**EXERCISE MATERIALS**:
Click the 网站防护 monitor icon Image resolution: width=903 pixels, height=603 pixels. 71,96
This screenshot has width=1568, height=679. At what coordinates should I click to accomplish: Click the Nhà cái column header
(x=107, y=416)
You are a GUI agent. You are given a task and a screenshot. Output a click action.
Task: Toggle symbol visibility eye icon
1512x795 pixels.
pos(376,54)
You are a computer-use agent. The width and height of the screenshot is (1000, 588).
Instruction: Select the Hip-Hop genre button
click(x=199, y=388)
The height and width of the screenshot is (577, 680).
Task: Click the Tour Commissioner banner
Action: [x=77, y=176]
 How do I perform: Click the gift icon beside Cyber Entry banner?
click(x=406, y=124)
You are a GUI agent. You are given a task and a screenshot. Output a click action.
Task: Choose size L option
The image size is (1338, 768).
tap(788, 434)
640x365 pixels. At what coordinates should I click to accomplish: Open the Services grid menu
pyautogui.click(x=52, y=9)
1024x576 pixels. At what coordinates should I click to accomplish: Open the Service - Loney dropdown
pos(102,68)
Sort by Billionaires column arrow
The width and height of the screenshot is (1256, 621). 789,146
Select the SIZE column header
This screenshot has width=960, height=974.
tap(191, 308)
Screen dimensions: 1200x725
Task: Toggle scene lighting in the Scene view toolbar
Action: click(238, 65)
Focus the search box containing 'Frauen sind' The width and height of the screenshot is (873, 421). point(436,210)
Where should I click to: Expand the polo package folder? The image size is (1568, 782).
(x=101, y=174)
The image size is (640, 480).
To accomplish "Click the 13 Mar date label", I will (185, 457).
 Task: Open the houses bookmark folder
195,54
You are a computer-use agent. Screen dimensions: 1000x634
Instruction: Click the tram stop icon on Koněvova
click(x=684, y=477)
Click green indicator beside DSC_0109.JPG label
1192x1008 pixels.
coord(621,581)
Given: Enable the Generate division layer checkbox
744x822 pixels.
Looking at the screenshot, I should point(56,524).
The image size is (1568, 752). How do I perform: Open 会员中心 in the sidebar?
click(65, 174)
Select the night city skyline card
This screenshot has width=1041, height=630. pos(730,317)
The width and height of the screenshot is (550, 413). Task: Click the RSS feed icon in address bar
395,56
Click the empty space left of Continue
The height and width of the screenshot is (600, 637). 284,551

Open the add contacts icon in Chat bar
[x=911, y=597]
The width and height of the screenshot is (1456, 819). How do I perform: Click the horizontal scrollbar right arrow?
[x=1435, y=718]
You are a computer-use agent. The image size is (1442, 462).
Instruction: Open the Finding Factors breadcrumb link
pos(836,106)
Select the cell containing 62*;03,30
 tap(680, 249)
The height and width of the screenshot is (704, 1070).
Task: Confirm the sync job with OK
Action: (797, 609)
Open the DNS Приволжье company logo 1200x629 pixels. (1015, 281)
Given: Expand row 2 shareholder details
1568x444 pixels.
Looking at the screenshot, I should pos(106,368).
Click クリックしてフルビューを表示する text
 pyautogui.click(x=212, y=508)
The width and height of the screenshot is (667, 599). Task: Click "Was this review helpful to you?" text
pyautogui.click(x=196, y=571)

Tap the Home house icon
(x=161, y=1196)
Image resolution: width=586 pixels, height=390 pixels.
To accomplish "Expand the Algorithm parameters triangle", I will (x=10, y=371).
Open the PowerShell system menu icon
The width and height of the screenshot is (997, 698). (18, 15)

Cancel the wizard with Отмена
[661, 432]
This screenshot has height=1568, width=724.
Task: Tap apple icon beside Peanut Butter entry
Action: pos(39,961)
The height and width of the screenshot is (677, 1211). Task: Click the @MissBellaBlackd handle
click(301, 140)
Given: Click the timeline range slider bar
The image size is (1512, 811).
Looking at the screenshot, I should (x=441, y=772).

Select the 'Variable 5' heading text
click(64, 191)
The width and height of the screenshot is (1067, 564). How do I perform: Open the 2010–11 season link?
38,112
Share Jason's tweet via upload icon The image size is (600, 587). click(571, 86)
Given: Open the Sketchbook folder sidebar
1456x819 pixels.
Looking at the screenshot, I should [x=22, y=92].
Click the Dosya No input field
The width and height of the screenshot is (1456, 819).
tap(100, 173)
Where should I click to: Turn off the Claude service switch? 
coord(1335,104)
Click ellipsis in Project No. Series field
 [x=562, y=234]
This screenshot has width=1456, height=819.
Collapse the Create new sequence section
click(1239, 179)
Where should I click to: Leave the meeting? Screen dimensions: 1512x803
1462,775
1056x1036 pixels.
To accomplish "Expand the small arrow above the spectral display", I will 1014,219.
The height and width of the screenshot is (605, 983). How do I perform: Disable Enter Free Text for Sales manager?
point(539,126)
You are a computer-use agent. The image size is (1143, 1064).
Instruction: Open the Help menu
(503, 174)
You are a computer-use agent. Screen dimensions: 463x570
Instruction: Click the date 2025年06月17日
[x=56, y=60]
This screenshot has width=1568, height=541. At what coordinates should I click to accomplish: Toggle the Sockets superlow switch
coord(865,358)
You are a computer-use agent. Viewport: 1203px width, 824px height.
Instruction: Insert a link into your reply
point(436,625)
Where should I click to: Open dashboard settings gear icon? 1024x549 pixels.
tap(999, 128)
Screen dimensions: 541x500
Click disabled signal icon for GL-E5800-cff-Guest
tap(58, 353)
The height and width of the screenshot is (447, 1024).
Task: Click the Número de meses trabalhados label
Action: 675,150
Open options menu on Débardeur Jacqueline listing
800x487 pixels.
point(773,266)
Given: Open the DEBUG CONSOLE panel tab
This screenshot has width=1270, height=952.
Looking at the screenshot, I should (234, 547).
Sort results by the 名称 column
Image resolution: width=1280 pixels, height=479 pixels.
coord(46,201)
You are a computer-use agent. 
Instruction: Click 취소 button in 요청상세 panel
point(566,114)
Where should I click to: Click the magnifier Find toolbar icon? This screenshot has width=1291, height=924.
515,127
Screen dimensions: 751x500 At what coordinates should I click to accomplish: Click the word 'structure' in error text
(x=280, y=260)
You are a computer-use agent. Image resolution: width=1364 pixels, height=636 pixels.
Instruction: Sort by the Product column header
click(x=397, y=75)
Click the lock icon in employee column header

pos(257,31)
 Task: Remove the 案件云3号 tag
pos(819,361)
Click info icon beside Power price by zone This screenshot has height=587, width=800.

**WORK TO COMPLETE**:
Reproduce verbatim the lines between the one containing "You are a computer-use agent. The image size is (1143, 1064)." and the one containing "point(773,266)", both inclusive.

**RESULT FOR THIS TASK**:
You are a computer-use agent. The image size is (1143, 1064).
Instruction: Open the Help menu
(503, 174)
You are a computer-use agent. Screen dimensions: 463x570
Instruction: Click the date 2025年06月17日
[x=56, y=60]
This screenshot has width=1568, height=541. At what coordinates should I click to accomplish: Toggle the Sockets superlow switch
coord(865,358)
You are a computer-use agent. Viewport: 1203px width, 824px height.
Instruction: Insert a link into your reply
point(436,625)
Where should I click to: Open dashboard settings gear icon? 1024x549 pixels.
tap(999, 128)
Screen dimensions: 541x500
Click disabled signal icon for GL-E5800-cff-Guest
tap(58, 353)
The height and width of the screenshot is (447, 1024).
Task: Click the Número de meses trabalhados label
Action: 675,150
Open options menu on Débardeur Jacqueline listing
800x487 pixels.
point(773,266)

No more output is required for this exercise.